:: READING PASSAGE ::
THE SHAUGHRAUN. To 24 September.

London

THE SHAUGHRAUN
by Dion Boucicault

Albery Theatre To 24 September 2005 production closed 30 July
Mon-Sat 7.30pm Mat Thu & Sat 2.30pm
Runs 2hr 30min One interval

TICKETS: 0870 060 6621 (£2.50 processing fee per transaction)
0870 264 3333/www.seetickets.com (£1.50 handling fee per transaction)
Review: Timothy Ramsden 13 June

They should have danced all night Onstage at Liverpool playhouse in Simon Block's play Chimps a young woman argues fiercely with the cold-calling salesmen trying to sign her up to a high-cost deal. In the audience her comments receive cheers and applause. That's the kind of spontaneous involvement melodramas such as Dion Boucicault's The Shaughraun ought to inspire. Instead, at the Albery, the show's preceded by an amplified voice instructing us, not only to turn off phones and pages, but to cheer and hiss. With a good production we shouldn't need to be told.

Boucicault's adventure of exploitation and revenge comes from Dublin's Abbey Theatre, the national playhouse of Boucicault's native Ireland. The Abbey brought the play to modern attention nearly 40 years ago, establishing it as a lead example of its genre. They must have done it a lot better then.

This version has only one game to play, repeatedly debunking the vivid emotions and characters. But you can't debunk something that's been debunked to death already. Parodying melodrama's a dying art (more dying than art) because it's been done so often there are melodramas that parody melodrama.

It may be possible to adapt a bright Irish lass into a calculating young Ms; passed off as if casual the phallic use of a butter-churn and other innuendo could possibly have a point. But the constant heavy-handed knowingness here is witless and wearisome. It sets audience and action apart, making involvement more difficult in the few parts of the story allowed to flow at a natural pace and speak for themselves.

There are good performances and, lit by the strong colours of Rupert Murray's lighting, Francis O'Connor's set cottages, cliffs leading to a skeletal mansion and, at one point, transparency of a ruined abbey - have the quality of colourful illustrations to a children's book of fairy-tales. Overall though, this production's like a folk-tale debased into a pantomime. Dances included; director John McColgan also staged Riverdance and it's easy to wish he were still doing so, for the few dance episodes here have a verve and focus that leave poor Boucicault's wild tale far behind.

:: RECORD EXCERPTS ::
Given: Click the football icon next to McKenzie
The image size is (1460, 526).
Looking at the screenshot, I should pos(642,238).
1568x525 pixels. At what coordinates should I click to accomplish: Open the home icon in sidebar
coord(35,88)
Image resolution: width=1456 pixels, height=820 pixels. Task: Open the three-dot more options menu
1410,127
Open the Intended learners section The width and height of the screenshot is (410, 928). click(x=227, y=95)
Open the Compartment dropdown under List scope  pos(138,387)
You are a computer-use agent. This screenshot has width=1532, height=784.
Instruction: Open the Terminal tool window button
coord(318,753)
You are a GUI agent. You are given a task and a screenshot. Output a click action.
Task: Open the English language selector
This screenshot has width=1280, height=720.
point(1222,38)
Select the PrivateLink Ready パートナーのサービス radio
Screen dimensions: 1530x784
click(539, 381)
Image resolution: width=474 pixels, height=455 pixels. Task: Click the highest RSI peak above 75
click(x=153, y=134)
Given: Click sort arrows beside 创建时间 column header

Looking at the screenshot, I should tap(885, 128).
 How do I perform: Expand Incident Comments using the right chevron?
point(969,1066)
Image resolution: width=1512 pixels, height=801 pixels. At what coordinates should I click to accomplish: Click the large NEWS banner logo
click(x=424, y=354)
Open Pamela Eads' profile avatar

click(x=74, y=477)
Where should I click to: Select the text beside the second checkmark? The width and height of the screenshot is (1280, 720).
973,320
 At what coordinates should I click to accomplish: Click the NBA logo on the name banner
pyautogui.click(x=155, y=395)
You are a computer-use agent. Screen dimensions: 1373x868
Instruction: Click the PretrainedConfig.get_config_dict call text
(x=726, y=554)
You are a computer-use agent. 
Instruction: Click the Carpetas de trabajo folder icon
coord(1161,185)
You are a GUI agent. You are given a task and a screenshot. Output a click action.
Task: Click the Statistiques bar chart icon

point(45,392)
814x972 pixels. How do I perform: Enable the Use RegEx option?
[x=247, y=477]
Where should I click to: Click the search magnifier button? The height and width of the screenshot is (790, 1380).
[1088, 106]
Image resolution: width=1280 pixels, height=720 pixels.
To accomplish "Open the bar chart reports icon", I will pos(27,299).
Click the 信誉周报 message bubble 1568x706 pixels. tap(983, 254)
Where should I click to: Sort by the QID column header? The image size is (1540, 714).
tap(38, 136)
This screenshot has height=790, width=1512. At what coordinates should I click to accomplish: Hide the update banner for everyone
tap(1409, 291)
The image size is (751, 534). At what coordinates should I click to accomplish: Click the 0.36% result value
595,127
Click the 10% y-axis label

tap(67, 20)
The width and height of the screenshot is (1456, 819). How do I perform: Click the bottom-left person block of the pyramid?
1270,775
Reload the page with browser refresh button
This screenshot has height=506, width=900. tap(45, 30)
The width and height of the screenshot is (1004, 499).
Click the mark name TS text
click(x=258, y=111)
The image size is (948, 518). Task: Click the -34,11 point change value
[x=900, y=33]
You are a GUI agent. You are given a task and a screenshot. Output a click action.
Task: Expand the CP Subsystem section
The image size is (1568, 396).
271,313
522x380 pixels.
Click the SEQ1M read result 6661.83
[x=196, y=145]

:: REQUIRED WORK ::
Please answer these questions from the review of The Shaughraun, one line each:
(a) Which theater did this production come from?
(b) Whose lighting gives the set its strong colors?
(c) What other show did the director stage?

:: RESPONSE ::
(a) Dublin's Abbey Theatre
(b) Rupert Murray's
(c) Riverdance